University of Konstanz
Graduiertenkolleg / PhD Program
Computer and Information Science

Colloquium of the Department and the PhD Program


Code plagiarism vs. evolutionary process of program source


Prof. Cho Hwan-Gue, Pusan National University, South Korea
Pusan, South Corea

date & place

Wednesday, 13.12.2006, 16:15 h
Room C252


As intelligent softwares have been more and more pervasive, illegal code theft/copying and software plagiarism is widespread. But it is very hard to detect plagiarism manually by comparing all pairs of submitted codes.

In this talk, we propose a code clustering algorithm to be used as plagiarism detecting tool. First we propose an asymmetric measure $pdist(a,b)$ to compute the "evolutionary(plagiarism) distance" from program $a$ to program $b$.

Then we construct the Plagiarism Direction Graph(PDG) using $pdist(a,b)$ as edge weight function. Next we transform PDG into Gumbel Distance Graph (GDG) model, since we believe $pdist(a,b)$ score is of well-known Gumbel distribution. Second, we newly define pseudo plagiarism which is a sort of virtual plagiarism forced by the very strong functional requirement. Separating pseudo plagiarism and real plagiarism is very important in evaluating assignment program fairly and correctly. Therefore the problem of plagiarism detection can be reduced to find a highly condensed subgraph cluster in GDG.

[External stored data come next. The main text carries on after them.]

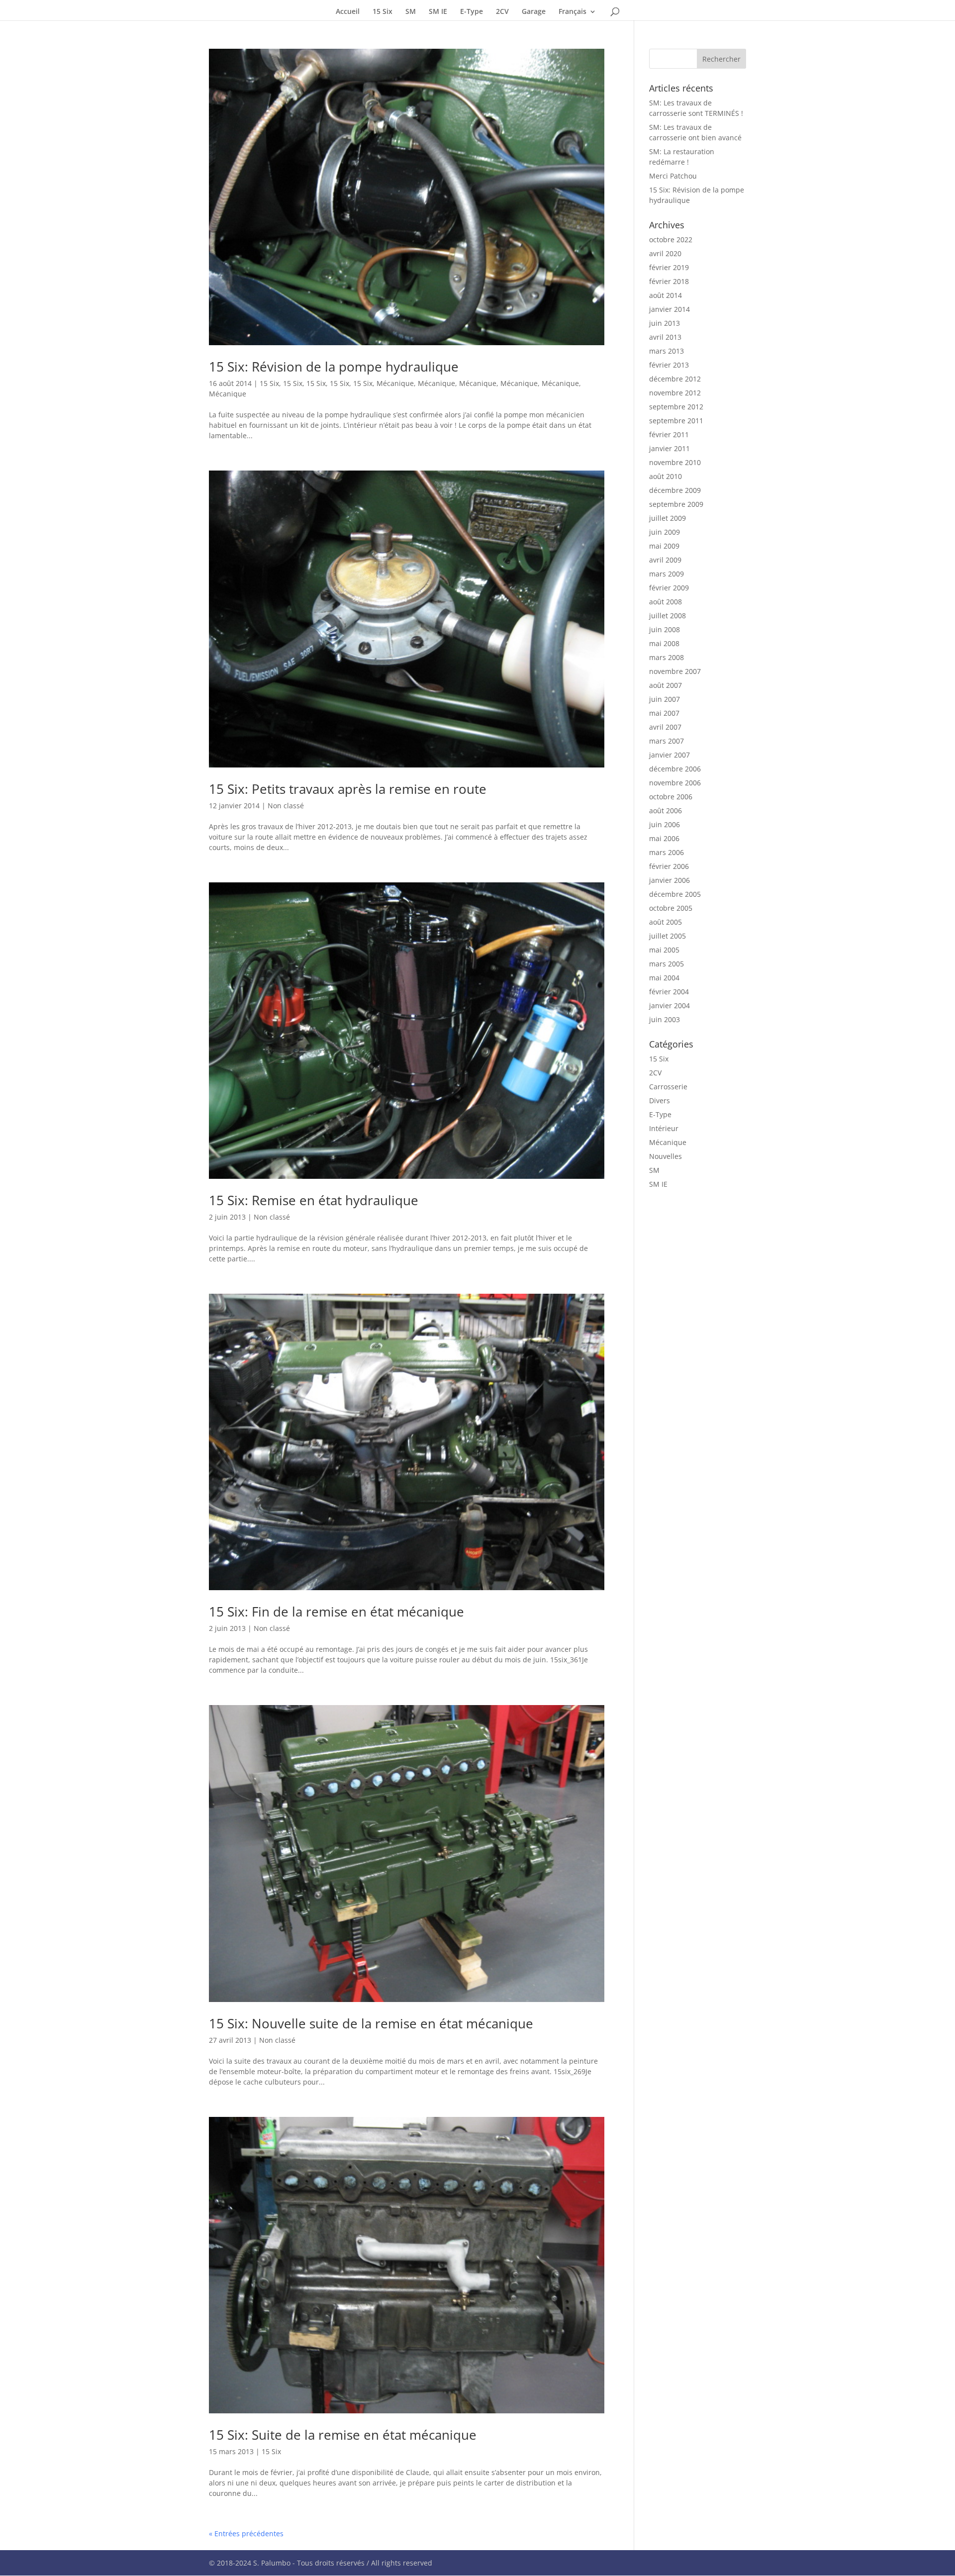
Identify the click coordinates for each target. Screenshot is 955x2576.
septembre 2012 (676, 406)
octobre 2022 (670, 239)
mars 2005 (666, 963)
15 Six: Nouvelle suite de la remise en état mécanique (371, 2023)
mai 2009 (664, 546)
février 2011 (669, 434)
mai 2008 (664, 643)
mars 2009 (666, 573)
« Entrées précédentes (246, 2533)
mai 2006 (664, 838)
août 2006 (665, 810)
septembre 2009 (676, 504)
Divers (659, 1100)
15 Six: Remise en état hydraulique (313, 1200)
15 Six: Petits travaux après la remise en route (347, 789)
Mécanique (395, 383)
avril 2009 (665, 560)
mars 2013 (666, 351)
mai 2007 (664, 713)
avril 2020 (665, 253)
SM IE (438, 12)
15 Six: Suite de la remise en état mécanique (343, 2435)
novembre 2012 (675, 392)
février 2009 (669, 587)
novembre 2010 (675, 462)
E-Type (471, 12)
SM (410, 12)
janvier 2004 (669, 1005)
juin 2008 (664, 629)
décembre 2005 (675, 894)
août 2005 (665, 922)
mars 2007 (666, 741)
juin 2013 (664, 323)
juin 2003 (664, 1019)
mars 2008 (666, 657)
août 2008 (665, 601)
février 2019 (669, 267)
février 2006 (669, 866)
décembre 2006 (675, 768)
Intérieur (663, 1128)
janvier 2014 (669, 309)
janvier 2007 (669, 755)
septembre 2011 (676, 420)
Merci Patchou (673, 176)
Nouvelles (665, 1156)
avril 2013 (665, 337)
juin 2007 (664, 699)
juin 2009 (664, 532)
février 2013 (669, 365)
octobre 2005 (670, 908)
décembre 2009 (675, 490)
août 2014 (665, 295)
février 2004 (669, 991)
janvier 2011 (669, 448)
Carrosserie (668, 1086)
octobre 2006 (670, 796)
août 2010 (665, 476)
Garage (534, 12)
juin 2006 (664, 824)
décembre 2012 (675, 378)
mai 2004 (664, 977)
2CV (502, 12)
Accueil (348, 12)
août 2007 (665, 685)
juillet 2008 (667, 615)
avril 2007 (665, 727)
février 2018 (669, 281)
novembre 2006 (675, 782)
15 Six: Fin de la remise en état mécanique (336, 1612)
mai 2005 (664, 949)
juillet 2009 (667, 518)
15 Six (382, 12)
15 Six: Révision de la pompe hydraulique (334, 367)
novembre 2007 (675, 671)
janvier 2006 (669, 880)
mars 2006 (666, 852)
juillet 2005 (667, 936)
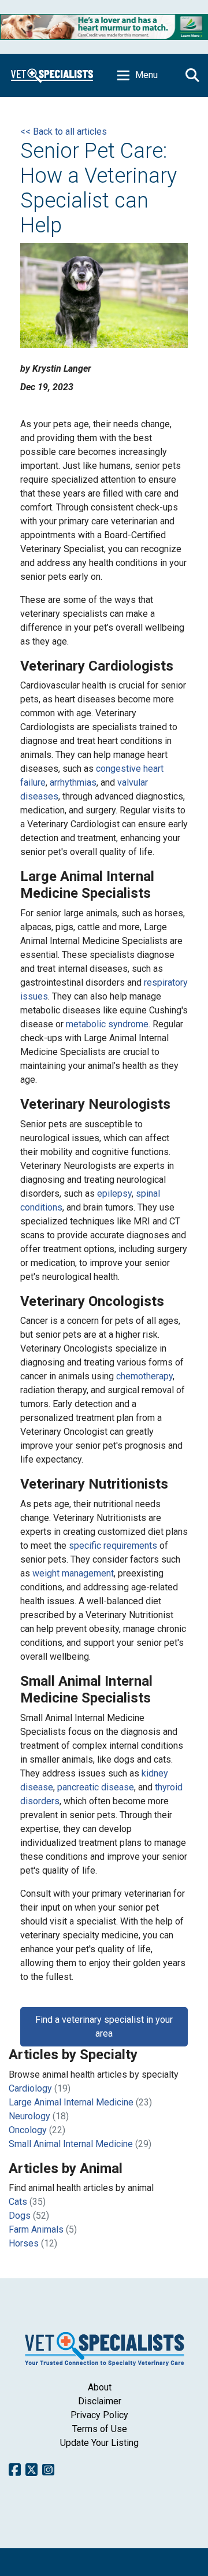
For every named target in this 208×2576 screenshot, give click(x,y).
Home (52, 75)
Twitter (31, 2469)
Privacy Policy (99, 2415)
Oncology (28, 2130)
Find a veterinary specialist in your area (104, 2026)
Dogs (20, 2215)
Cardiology (30, 2088)
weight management (73, 1573)
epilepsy (114, 1193)
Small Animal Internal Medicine (71, 2143)
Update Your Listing (99, 2442)
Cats (18, 2201)
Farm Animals (36, 2229)
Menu (146, 74)
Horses (24, 2243)
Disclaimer (99, 2401)
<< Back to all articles (63, 131)
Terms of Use (99, 2428)
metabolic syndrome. (108, 1024)
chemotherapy (144, 1376)
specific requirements (113, 1545)
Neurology (29, 2116)
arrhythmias (73, 782)
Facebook (15, 2469)
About (100, 2387)
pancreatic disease (95, 1787)
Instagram (48, 2469)
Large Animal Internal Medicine (71, 2102)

We conducted experiments with 18 groups of program(more than 900 source codes) collected from ICPC(International Collegiate Programming Contest) and KOI(Korean Olympiad for Informatics) programming contests. Experiment showed that most of plagiarized codes are detected successfully. And we can separate the real plagiarism from pseudo plagiarisms. It is interesting that $pdist()$ enables us to reconstruct the phylogenetic tree for program improvement procedure. Finally some open problems will be discussed.